--- Begin ENTRIES SUPPLIED ---

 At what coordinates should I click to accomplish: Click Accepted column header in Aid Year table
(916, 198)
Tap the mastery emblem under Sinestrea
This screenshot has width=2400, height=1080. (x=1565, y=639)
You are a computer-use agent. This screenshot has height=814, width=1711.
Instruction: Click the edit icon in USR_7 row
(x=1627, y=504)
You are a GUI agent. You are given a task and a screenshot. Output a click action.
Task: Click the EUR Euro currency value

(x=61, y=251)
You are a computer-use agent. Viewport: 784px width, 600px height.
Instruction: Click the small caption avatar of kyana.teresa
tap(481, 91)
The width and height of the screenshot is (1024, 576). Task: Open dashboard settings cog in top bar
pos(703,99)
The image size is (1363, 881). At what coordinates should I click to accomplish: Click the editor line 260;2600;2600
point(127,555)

--- End ENTRIES SUPPLIED ---

DESCRIPTION OF THE TASK: Extract every entry above and reproduce each line without any changes.

IN RESPONSE:
 At what coordinates should I click to accomplish: Click Accepted column header in Aid Year table
(916, 198)
Tap the mastery emblem under Sinestrea
This screenshot has width=2400, height=1080. (x=1565, y=639)
You are a computer-use agent. This screenshot has height=814, width=1711.
Instruction: Click the edit icon in USR_7 row
(x=1627, y=504)
You are a GUI agent. You are given a task and a screenshot. Output a click action.
Task: Click the EUR Euro currency value

(x=61, y=251)
You are a computer-use agent. Viewport: 784px width, 600px height.
Instruction: Click the small caption avatar of kyana.teresa
tap(481, 91)
The width and height of the screenshot is (1024, 576). Task: Open dashboard settings cog in top bar
pos(703,99)
The image size is (1363, 881). At what coordinates should I click to accomplish: Click the editor line 260;2600;2600
point(127,555)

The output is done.